▶ [Soal Latihan a] Tulis ulang baris data di bawah, dari baris yang memuat "471x368 pixels. How" sampai baris yang memuat "tap(132, 126)", lengkap dengan permintaannya. Kalikan setiap koordinat pada jawabannya dengan 1,85 dan bulatkan ke bilangan bulat (angka setengah dibulatkan ke atas), tanpa menyertakan gambarnya.

▶ [Kutipan Pilihan]
──────────────────────────────

Guru
Honorer, Siapa Peduli?
Jejen Musfah ; Dosen Analisis Kebijakan Pendidikan UIN
Jakarta
|
KORAN SINDO, 02 Mei 2015
Hari Pendidikan
Nasional diperingati setiap 2 Mei. Pada kesempatan ini, ada baiknya mengulas
tentang nasib guru honorer.
Mengapa? Tidak ada
yang membantah bahwa guru merupakan kunci utama mutu pendidikan. Pendidikan
yang bermutu merupakan kunci kemajuan suatu bangsa. Bangsa yang mengabaikan
guru akan selamanya menjadi negara yang terbelakang. Bangsa yang maju
memiliki guru yang profesional dan sejahtera.
Dalam beberapa
kesempatan, di depan ribuan guru, Mendikbud Anies Baswedan kerap berjanji
akan memperbaiki kualitas guru. Perbaikan kualitas guru bisa melalui
pelatihan, beasiswa studi, atau pemberian gaji yang layak. Namun, janji
tinggallah janji. Hingga saat ini, kehidupan guru honorer masih memilukan.
Penantian panjangnya
tak kunjung berakhir, dari pengangkatan sebagai guru PNS hingga pemberian
gaji sesuai upah minimum kabupaten, kota, provinsi, atau regional. Berbagai upaya
sudah dilakukan, namun belum ada titik terang.

──────────────────────────────

▶ [Data yang Diberikan]
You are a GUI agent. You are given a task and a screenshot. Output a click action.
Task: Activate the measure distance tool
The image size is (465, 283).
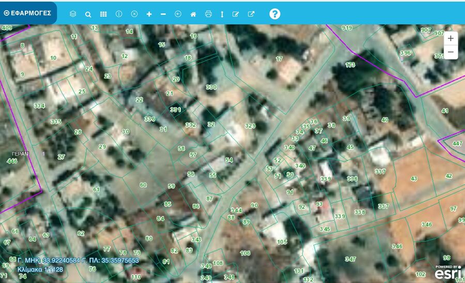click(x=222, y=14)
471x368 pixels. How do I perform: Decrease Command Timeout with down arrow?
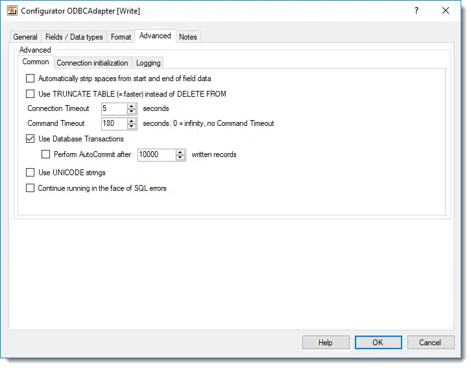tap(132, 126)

──────────────────────────────

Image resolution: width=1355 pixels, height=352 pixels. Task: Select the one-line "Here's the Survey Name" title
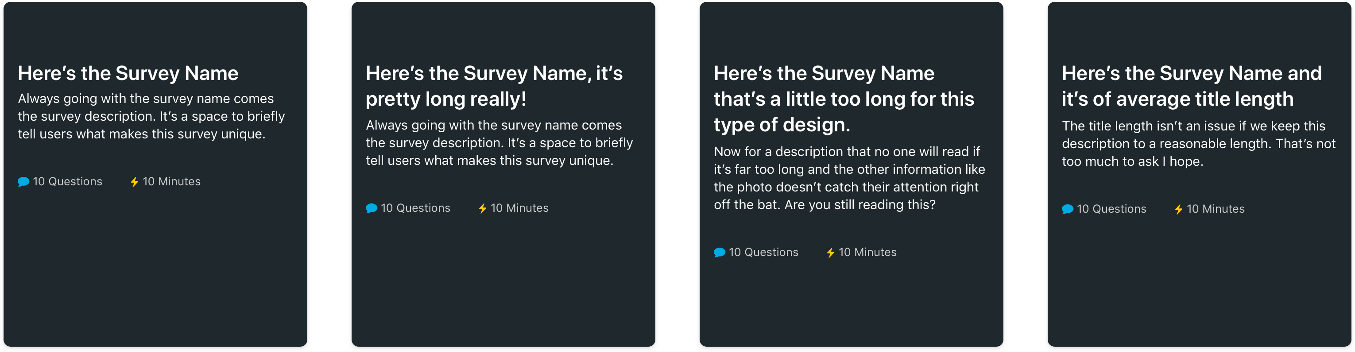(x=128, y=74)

──────────────────────────────

▶ [Soal Latihan b] Menurut kutipan tentang guru honorer ini, setiap tanggal berapa Hari Pendidikan Nasional diperingati?

▶ [Jawaban Lengkap a]
471x368 pixels. How do I perform: Decrease Command Timeout with down arrow?
tap(244, 233)

▶ [Jawaban Lengkap b] Setiap 2 Mei.